Can AI Predict Sepsis in Children?

A new multicenter study tackles one of emergency medicine’s hardest diagnostic problems.

Pediatric sepsis is difficult to diagnose until it’s already dangerous.

Children who eventually develop organ dysfunction frequently arrive at the emergency department looking stable, sometimes well enough to be admitted to the floor or even discharged home.

By the time sepsis declares itself, hours may have passed, and the opportunity for early intervention narrowed.

Machine learning — an AI process that enables computer systems to identify patterns in data to make predictions — may help clinicians diagnose sepsis much earlier, a new multicenter study suggests.

In a JAMA Pediatrics study spanning more than 1.6 million pediatric emergency department visits, researchers developed and validated predictive models to identify those likely to develop sepsis or septic shock within the next 48 hours.

“We wanted to know whether there were signals early in the emergency department visit that could tell us a child was on a trajectory toward organ dysfunction,” said Elizabeth R. Alpern, MD, a pediatric emergency physician and clinical epidemiologist at Ann & Robert H. Lurie Children’s Hospital of Chicago.

Read next: A New Paradigm in Pediatric Sepsis Care

Despite major improvements in sepsis care, most existing tools focus on identifying children who already meet sepsis criteria.

“There were no studies in predicting sepsis in undifferentiated patients in the emergency department, and those are crucial moments for sepsis prevention,” Alpern said. “It’s very difficult to predict something that can have so many different causes and can develop in so many different ways.”

Building a predictive window

To address that gap, investigators turned to the PED Screen Registry, a harmonized electronic health record database developed across five pediatric health systems. The dataset included visits from both quaternary children’s hospitals and affiliated community emergency departments using Epic and Cerner platforms.

The study focused on children ages 2 months to 17 years who did not meet sepsis criteria during their first four hours of emergency department care. Researchers then analyzed whether those children went on to meet Phoenix Sepsis Criteria or develop septic shock within the next 48 hours.

Using machine learning approaches — including logistic regression and extreme gradient boosting — the team trained models on data from 2016 to early 2020 and validated them on a separate post-pandemic cohort from 2021 to 2022.

Key predictors included age-adjusted vital signs, oxygen saturation, shock index, emergency severity index triage category, and markers of chronic medical complexity.

How well did the models perform?

By traditional performance standards, the AI models were strong, with areas under the receiver operating characteristic curve (AUROC) exceeding 0.92. But the researchers emphasized metrics more relevant to clinical reality, especially given how rare pediatric sepsis is.

At high-sensitivity thresholds, the models identified one child who would go on to develop sepsis for roughly every 45 to 68 evaluations triggered.

“That’s a good start, but emergency department teams would need to consider workload, alarm fatigue, and how this information would be used in practice,” Alpen said.

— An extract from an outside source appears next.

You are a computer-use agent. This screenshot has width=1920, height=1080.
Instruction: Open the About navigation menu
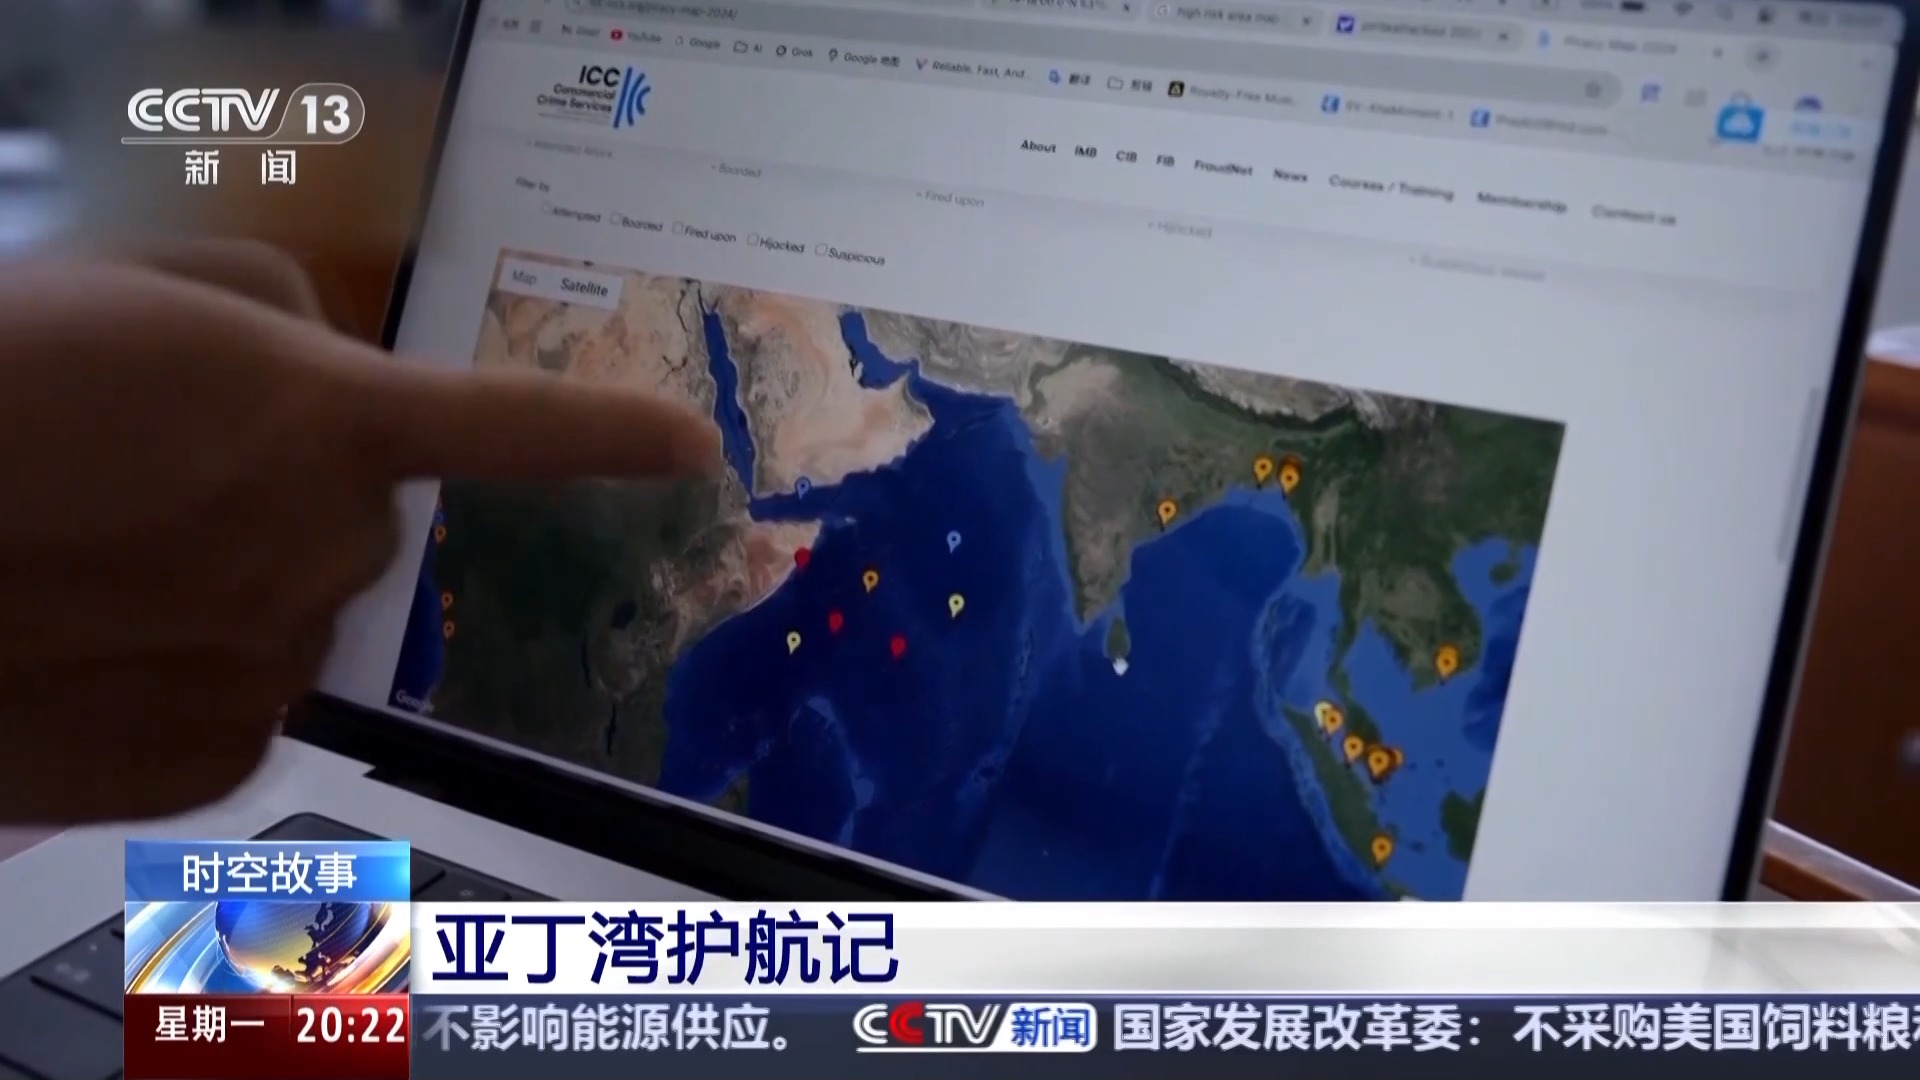point(1037,146)
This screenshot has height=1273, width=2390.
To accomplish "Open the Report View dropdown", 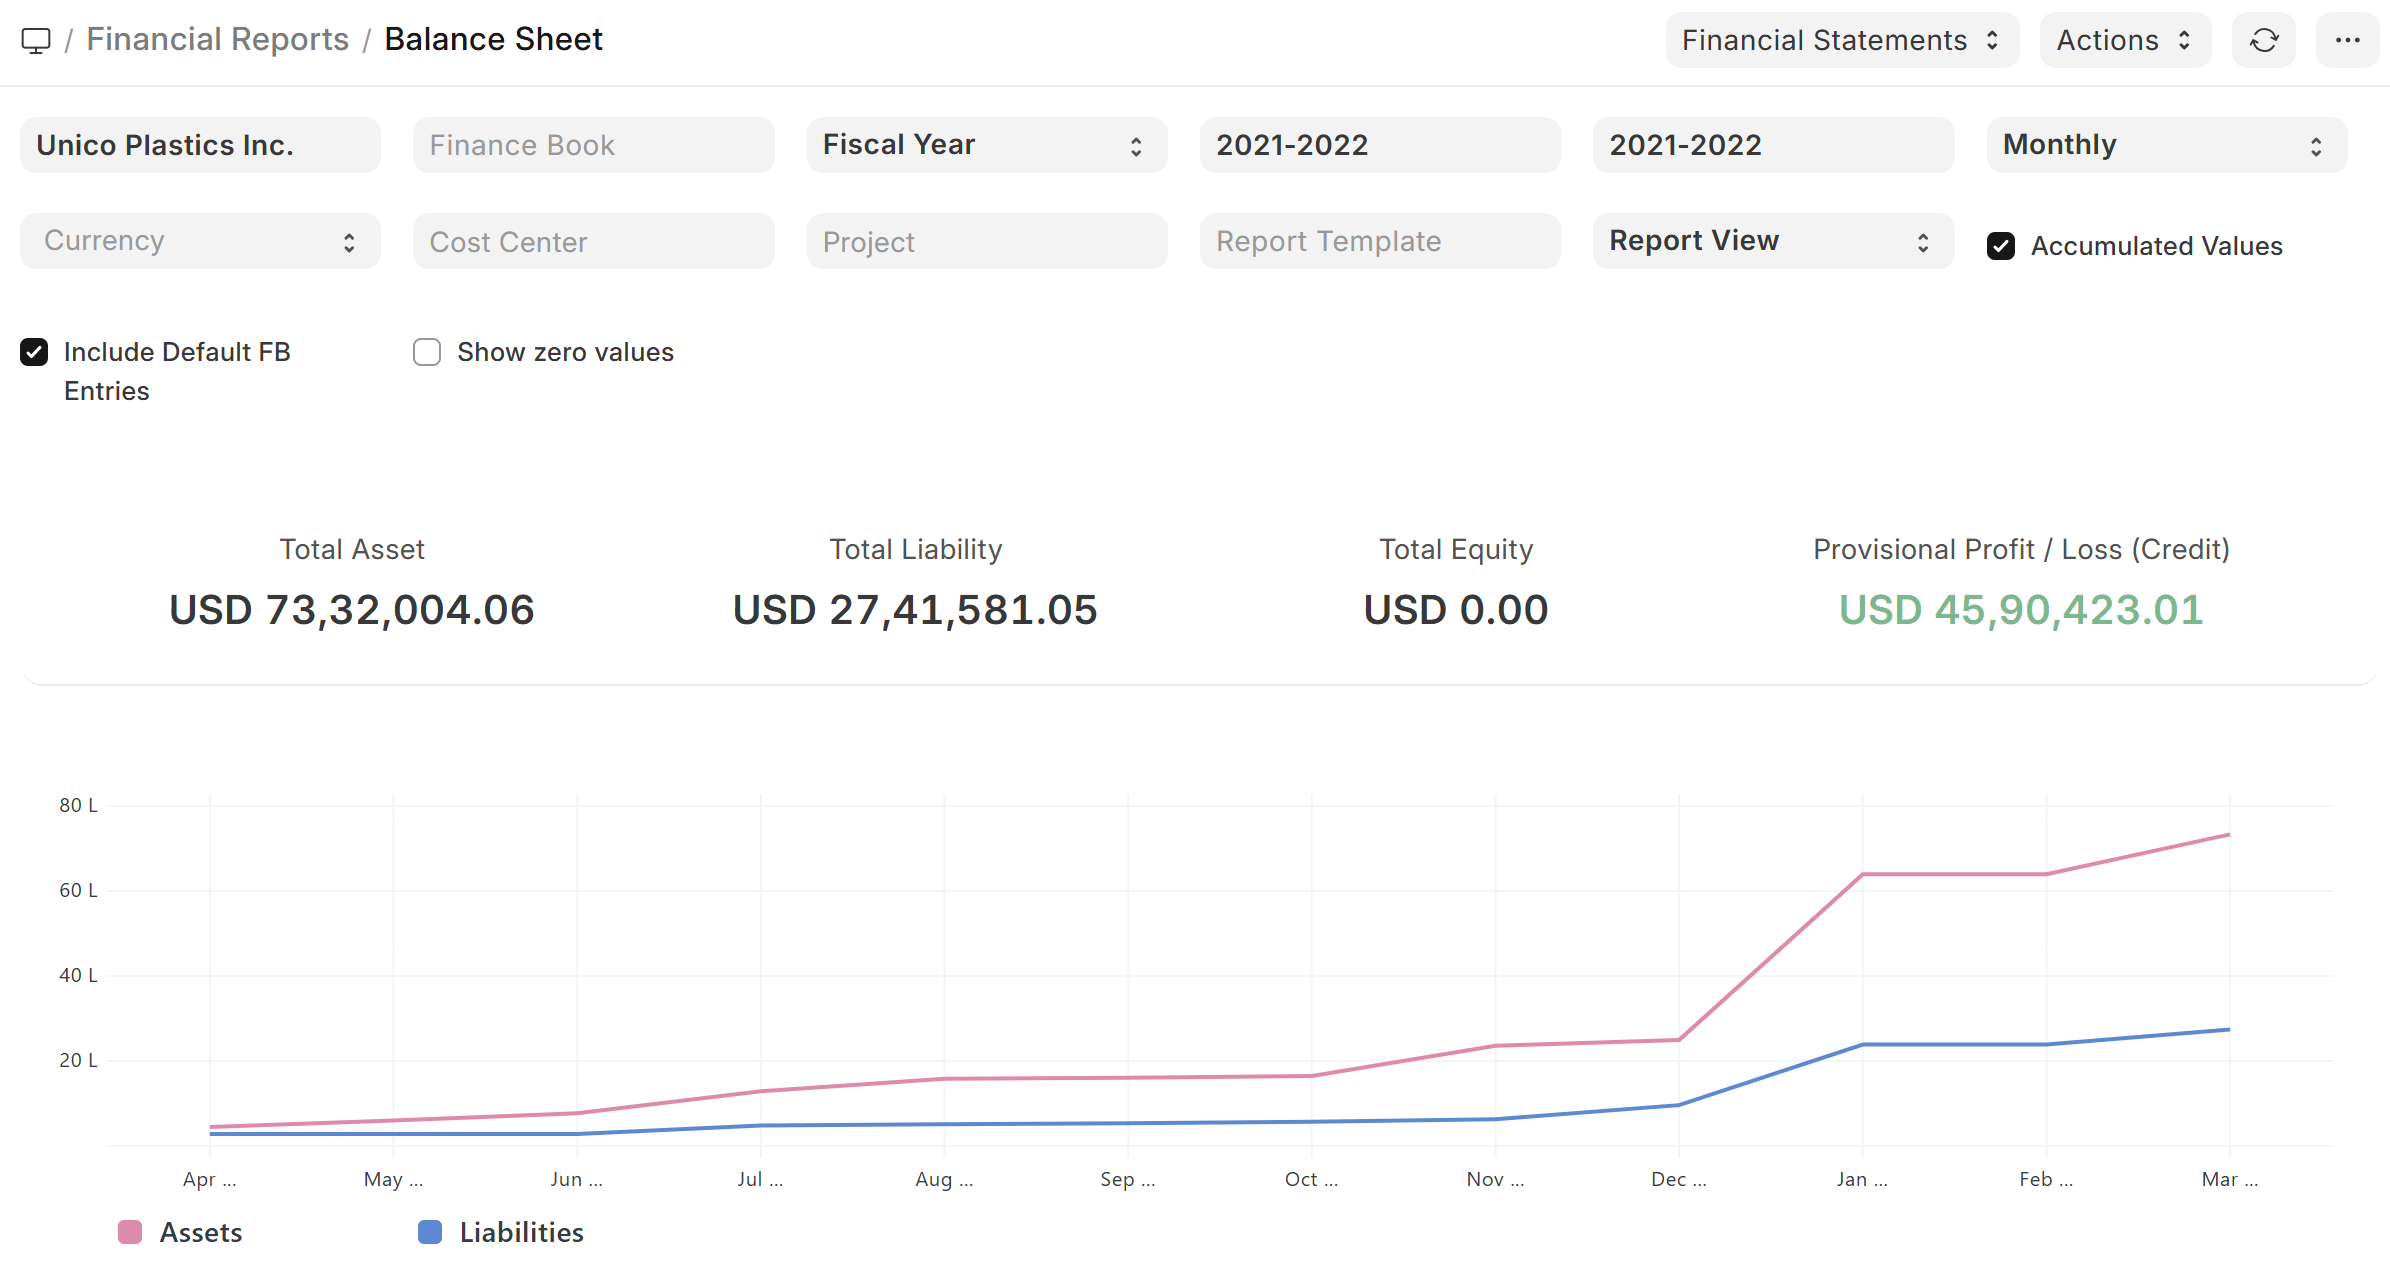I will point(1772,241).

Septic shock, as expected, was rarer and required higher numbers needed to evaluate.

Crucial caveats

The authors are careful to point out that these models are not ready to function as stand-alone sepsis alerts.

Some predictive features may reflect clinician judgment rather than physiology alone. Others highlight the inherent difficulty of predicting rare outcomes. And Phoenix Sepsis Criteria identify a smaller, higher-acuity group of children than some earlier sepsis definitions.

Most importantly, the goal is not automatic escalation of care.

“This isn’t about pushing a button and launching a full sepsis response,” Alpern said. “It’s about augmenting clinician judgment — helping teams pause and rethink disposition, monitoring, or diagnostic decisions for a child who might otherwise seem low risk.”

A flagged patient, for example, may warrant closer observation, delayed discharge, earlier antibiotics, or clearer communication with inpatient teams.

Next steps

The machine learning models will require prospective testing and thoughtful integration into existing workflows at children’s hospitals looking to implement this work. Alarm fatigue, explainability, and clinician trust will be central challenges, particularly in emergency departments already navigating multiple screening tools.

Still, the findings mark a meaningful step toward shifting sepsis recognition earlier in the care trajectory.

“Sepsis is still a needle in a haystack,” Alpern said. “What this work shows is that the haystack may be giving us clues earlier than we realized. The challenge now is learning how to use those clues wisely.”